※この記事は2019年8月27日に配信した、メールマガジン「エディターズレター(Editors' Letter)」のバックナンバーです。最新のレターを受け取るにはこちらから。
「SPUR」の視点が面白い
最近、雑誌「シュプール(SPUR)」の編集の切り口が面白くて注目しています。最新の10月号で言えば、「“クラシック”は新しい 4 レディM:令和の女」という見出しが躍るファッションシューティングのページは、そうとは書かれていませんが雅子さまを想起させてドキッとしました。「スナップ・ジェンダーレス時代」というスナップページに登場するのはなんと、全員おしゃれな男子。7月のパリ・メンズのコレクション会場周辺で撮影しています。「生理について語るときがきた」ではタイトル通り、生理についてとことん掘り下げています。何気ない1枚の写真の背景に時事問題や社会問題が、しかも複数要素見え隠れしていて、それに気がつくとドキッとするのです(笑)。
集英社の雑誌の中でもハイエンドな“モード”の部分を担い、ラグジュアリーブランドとのつながりも深い同誌ですが、ハイエンドを扱っていると陥りがちなとっつきにくさはナシ。むしろすごく人懐っこい“モード”です。その理由は、単に「着やすい服を扱っている」といった表層的な理由からではなく、「モードを人懐っこく扱うよ」というポリシーがあって具体的な戦略に落とし込まれているからなんだなと、五十嵐真奈編集長と話していると分かります。
五十嵐編集長は、「機嫌がよい誌面、機嫌がよいモード」といった表現をしていますが、それが思いっきり実行されていたのが2018年3月号。なんと、誌面に登場するモデルがタイアップページを含めて全員笑っていました。ちょっとイッちゃっています!だって、撮影にはそれぞれテーマがあり、クリエイターにはビジョンがあるのに、“笑顔”という一見すると優しく実は難易度が高い強烈な制約をかけちゃうんですから。

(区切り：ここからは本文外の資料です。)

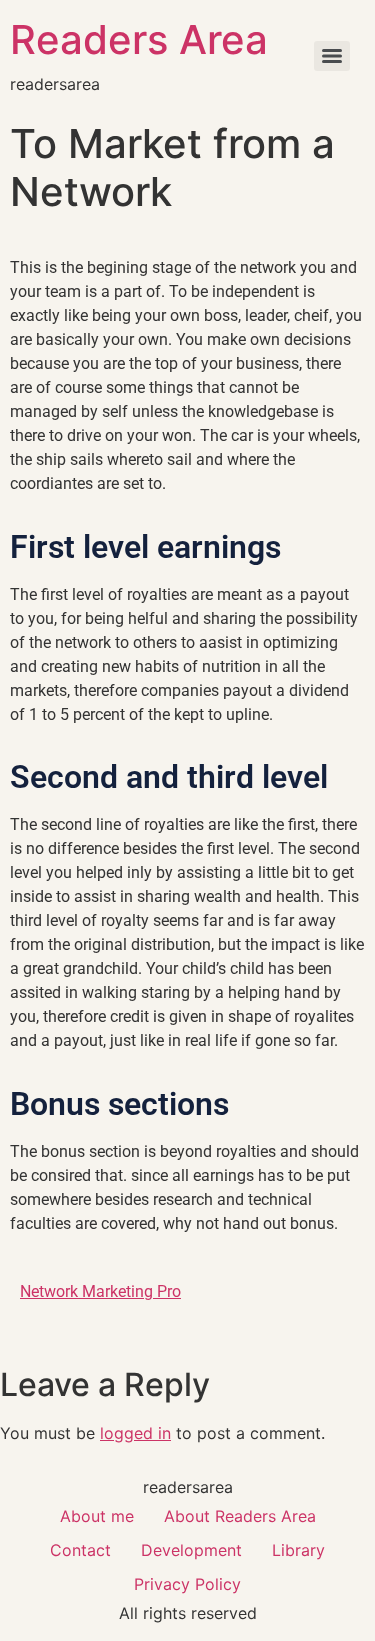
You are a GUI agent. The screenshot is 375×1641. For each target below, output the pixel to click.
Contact (80, 1550)
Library (298, 1550)
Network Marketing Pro (100, 1291)
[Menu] (332, 56)
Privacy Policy (187, 1584)
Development (191, 1550)
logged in (135, 1433)
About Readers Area (240, 1516)
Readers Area (139, 39)
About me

イッちゃっている、はもちろん褒め言葉です(笑)。簡単なようでハードルの高い制約。それが雑誌のポリシーにつながっているのですよね。制約はクリエイションの生みの親と言われますが、笑顔が制約になるとは……。もちろん登場する「笑顔」の種類は、「破顔」から「ほほ笑み」「目だけは笑ってない」までさまざまでしたがそれがまたおもしろかったです。